## To be done
Return the following lines unchanged, beginning at the line that contains "Task: Click the red" and stopping after the line that contains "click(19, 234)".
━━━━━━━━━━━━━━━━━━━━━━━━━━━━━━
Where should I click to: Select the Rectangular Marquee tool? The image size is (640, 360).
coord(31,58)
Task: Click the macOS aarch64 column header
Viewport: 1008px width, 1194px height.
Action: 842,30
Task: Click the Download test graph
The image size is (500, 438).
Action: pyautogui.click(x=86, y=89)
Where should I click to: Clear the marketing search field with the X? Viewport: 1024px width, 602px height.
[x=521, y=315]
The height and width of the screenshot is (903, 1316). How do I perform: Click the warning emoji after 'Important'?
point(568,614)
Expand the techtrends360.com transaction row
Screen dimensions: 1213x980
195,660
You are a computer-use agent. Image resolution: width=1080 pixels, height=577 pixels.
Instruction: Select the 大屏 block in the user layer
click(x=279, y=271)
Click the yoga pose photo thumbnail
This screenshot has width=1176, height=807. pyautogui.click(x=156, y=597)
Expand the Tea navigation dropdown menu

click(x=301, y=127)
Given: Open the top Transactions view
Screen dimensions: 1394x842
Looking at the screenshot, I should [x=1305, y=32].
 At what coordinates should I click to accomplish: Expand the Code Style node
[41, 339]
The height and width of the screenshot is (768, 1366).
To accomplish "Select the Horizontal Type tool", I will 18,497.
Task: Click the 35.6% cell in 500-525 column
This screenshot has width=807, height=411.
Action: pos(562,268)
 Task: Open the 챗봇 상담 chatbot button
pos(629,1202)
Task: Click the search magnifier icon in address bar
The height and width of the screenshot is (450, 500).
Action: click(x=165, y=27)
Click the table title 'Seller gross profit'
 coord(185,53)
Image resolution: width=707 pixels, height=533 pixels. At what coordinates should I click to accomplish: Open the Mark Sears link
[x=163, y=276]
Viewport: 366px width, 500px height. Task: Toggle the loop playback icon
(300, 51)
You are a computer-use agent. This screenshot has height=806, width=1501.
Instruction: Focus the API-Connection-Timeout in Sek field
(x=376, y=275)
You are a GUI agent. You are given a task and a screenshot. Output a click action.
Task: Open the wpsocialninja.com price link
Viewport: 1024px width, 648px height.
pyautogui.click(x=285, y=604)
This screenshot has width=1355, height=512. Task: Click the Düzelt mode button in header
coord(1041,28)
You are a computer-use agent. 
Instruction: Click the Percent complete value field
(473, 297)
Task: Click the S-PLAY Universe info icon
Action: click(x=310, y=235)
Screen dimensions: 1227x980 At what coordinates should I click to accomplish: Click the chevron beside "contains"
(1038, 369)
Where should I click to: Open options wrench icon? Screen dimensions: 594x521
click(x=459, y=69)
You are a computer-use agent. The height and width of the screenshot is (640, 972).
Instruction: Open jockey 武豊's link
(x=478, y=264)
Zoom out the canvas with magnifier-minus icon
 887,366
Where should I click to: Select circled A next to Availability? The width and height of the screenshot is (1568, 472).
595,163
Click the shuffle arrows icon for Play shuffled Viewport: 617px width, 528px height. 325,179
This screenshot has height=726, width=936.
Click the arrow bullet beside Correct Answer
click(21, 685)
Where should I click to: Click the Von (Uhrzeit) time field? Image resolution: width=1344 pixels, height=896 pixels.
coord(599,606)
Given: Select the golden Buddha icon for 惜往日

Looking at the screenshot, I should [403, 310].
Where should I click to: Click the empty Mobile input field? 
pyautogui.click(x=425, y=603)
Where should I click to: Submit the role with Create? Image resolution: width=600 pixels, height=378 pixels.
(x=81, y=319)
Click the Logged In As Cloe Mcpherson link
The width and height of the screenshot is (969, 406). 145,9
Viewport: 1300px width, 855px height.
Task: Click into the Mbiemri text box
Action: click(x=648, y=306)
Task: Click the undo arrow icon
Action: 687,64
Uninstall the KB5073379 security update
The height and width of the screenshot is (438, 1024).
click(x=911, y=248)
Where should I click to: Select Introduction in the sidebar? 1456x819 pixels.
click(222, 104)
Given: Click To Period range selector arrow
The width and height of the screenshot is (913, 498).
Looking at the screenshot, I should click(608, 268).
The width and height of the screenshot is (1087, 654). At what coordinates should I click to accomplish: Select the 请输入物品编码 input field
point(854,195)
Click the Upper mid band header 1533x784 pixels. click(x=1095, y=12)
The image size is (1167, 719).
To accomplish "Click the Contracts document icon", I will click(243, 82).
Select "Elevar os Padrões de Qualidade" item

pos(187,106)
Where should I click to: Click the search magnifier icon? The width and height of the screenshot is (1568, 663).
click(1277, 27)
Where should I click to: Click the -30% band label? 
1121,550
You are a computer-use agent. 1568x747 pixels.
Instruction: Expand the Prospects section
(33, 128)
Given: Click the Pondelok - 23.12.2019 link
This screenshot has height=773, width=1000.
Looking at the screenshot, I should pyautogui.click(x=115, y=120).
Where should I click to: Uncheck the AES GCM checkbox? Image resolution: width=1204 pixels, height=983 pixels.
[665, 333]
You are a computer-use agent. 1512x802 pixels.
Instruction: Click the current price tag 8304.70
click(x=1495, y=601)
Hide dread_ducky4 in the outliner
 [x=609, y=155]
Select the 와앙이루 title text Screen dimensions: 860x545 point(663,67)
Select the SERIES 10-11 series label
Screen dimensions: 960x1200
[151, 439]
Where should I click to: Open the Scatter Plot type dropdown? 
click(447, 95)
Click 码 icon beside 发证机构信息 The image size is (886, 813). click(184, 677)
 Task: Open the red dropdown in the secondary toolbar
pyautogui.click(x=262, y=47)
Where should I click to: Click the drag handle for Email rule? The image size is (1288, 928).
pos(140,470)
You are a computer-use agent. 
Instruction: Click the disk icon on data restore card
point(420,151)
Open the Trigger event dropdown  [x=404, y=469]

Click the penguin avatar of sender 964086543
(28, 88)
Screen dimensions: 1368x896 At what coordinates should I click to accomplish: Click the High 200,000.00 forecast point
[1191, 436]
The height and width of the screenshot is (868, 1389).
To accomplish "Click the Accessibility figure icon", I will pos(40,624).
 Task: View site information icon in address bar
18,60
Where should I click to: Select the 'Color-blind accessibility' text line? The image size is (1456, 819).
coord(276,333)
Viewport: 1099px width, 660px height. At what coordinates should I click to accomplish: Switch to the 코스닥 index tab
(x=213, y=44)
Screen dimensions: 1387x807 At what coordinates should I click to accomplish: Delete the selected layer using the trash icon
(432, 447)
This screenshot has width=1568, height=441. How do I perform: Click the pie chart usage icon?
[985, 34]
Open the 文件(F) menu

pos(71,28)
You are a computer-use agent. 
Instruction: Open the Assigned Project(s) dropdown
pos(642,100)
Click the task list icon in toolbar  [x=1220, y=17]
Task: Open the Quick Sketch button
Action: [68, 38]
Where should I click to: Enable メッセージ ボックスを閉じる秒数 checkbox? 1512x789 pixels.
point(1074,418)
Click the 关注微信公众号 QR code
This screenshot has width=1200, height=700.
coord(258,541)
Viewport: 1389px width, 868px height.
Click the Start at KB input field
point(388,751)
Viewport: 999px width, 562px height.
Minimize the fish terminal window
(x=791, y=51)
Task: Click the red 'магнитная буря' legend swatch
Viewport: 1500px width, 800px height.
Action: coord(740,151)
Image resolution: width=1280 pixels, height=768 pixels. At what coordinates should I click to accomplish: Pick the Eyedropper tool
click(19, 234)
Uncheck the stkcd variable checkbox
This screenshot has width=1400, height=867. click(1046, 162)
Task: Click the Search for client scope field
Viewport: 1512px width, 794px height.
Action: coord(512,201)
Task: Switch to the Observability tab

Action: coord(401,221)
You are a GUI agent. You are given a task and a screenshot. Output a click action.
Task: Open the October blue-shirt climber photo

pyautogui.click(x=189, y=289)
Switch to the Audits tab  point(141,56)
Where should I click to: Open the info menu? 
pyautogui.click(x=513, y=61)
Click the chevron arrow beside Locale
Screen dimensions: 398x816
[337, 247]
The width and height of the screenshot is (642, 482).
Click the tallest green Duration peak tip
━━━━━━━━━━━━━━━━━━━━━━━━━━━━━━
## Output for this exercise
Task: Click the red 'магнитная буря' legend swatch
Viewport: 1500px width, 800px height.
Action: coord(740,151)
Image resolution: width=1280 pixels, height=768 pixels. At what coordinates should I click to accomplish: Pick the Eyedropper tool
click(19, 234)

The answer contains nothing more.